** TEXT SEGMENT **

>>>

Asher Yasbincek (born 2000 or 2001) is an Australian actress, known for her role as Harper McLean in the Netflix series Heartbreak High. Yasbincek made her television debut in the recurring role of Rose in serial drama The Heights. She then appeared in the comedy-drama film Rams (2020) and had a supporting role in How to Please a Woman (2022). Yasbincek secured her breakthrough role in Heartbreak High while she was working in traffic control. She shaved her head on-screen for the role in one of her first scenes. For her portrayal of Harper, Yasbincek received a nomination for the AACTA Audience Choice Award for Best Actress. She also stars in the four-part miniseries Riptide as Hannah Lane.

<<<

** WRITTEN TASKS **
**A)** Could you transcribe the Asher Yasbincek biography word for word, from "Asher Yasbincek (born" up to and including "as Hannah Lane."?
**B)** According to the Asher Yasbincek biography, why did she shave her head on-screen? Answer in one to three sentences.
**C)** Which character did Yasbincek play in The Heights, according to the Asher Yasbincek biography?

** RECORDS **
>>>

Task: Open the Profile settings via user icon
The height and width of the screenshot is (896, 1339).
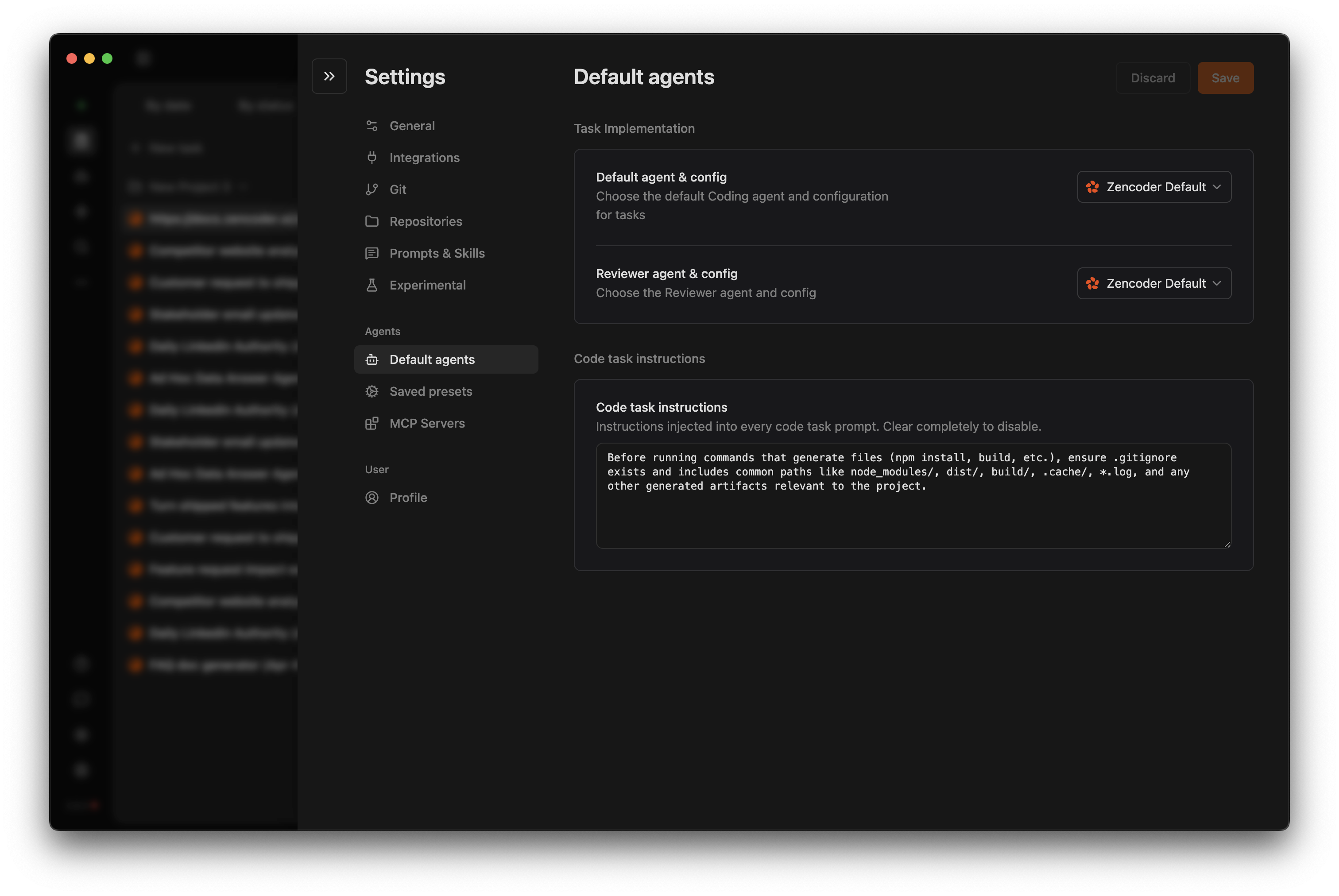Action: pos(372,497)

<<<
>>>

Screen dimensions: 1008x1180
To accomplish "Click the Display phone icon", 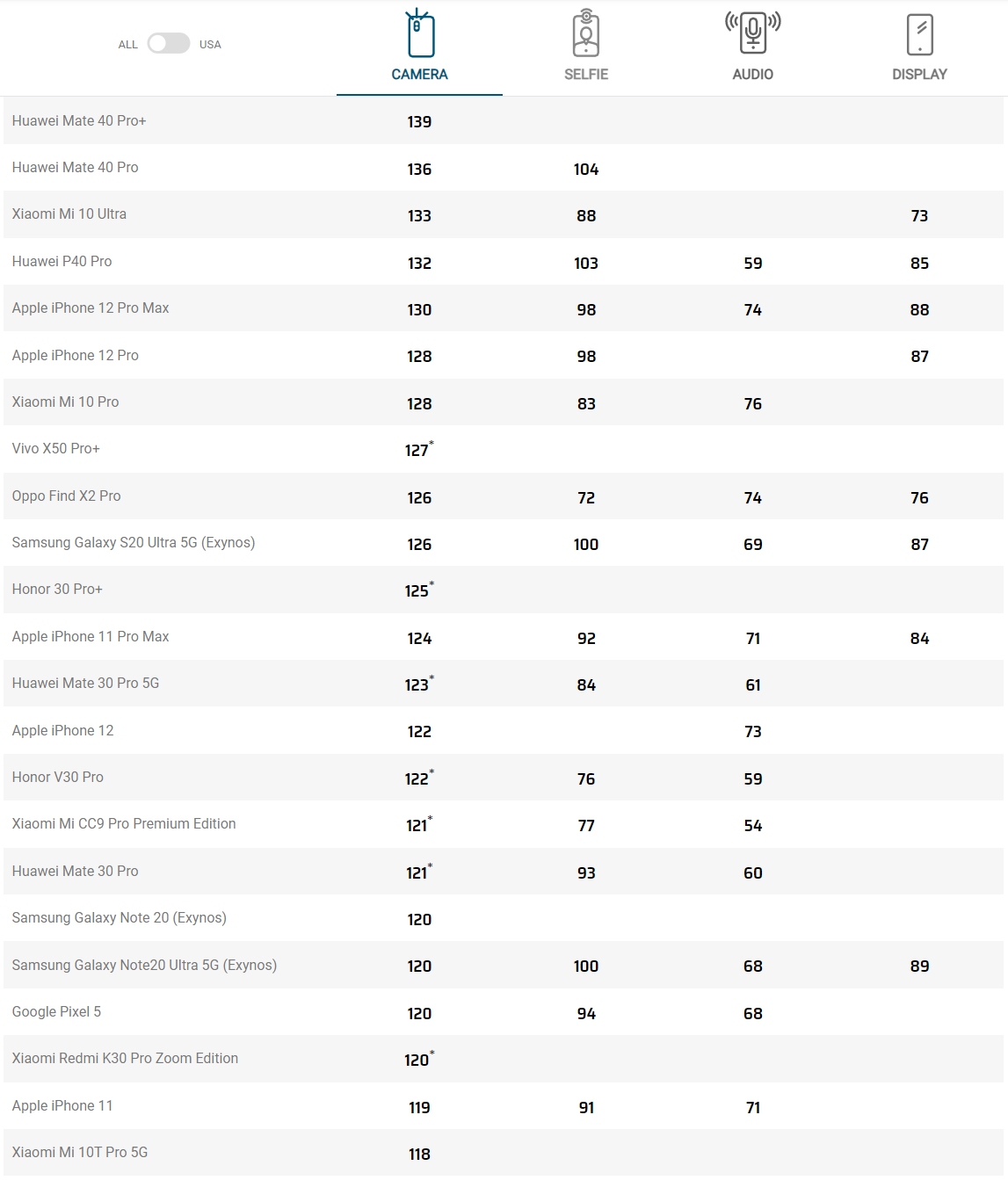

<<<
>>>

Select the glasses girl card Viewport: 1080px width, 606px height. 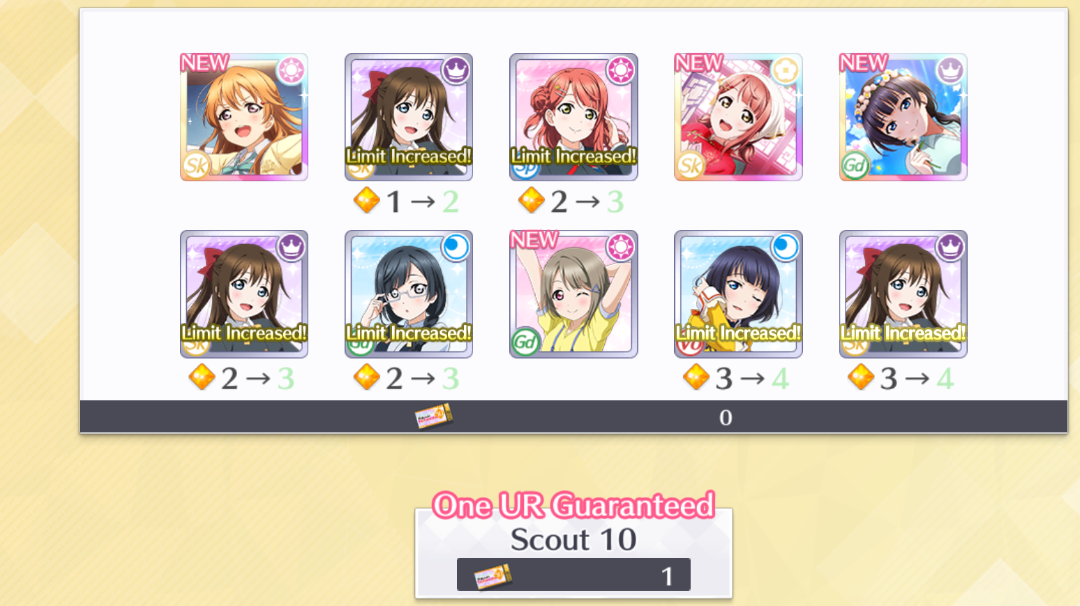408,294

<<<

** EXERCISE RESULTS **
**A)**
Asher Yasbincek (born 2000 or 2001) is an Australian actress, known for her role as Harper McLean in the Netflix series Heartbreak High. Yasbincek made her television debut in the recurring role of Rose in serial drama The Heights. She then appeared in the comedy-drama film Rams (2020) and had a supporting role in How to Please a Woman (2022). Yasbincek secured her breakthrough role in Heartbreak High while she was working in traffic control. She shaved her head on-screen for the role in one of her first scenes. For her portrayal of Harper, Yasbincek received a nomination for the AACTA Audience Choice Award for Best Actress. She also stars in the four-part miniseries Riptide as Hannah Lane.

**B)** She shaved her head for her breakthrough role as Harper McLean in Heartbreak High. She did it on-screen in one of her first scenes.

**C)** She played Rose, a recurring role.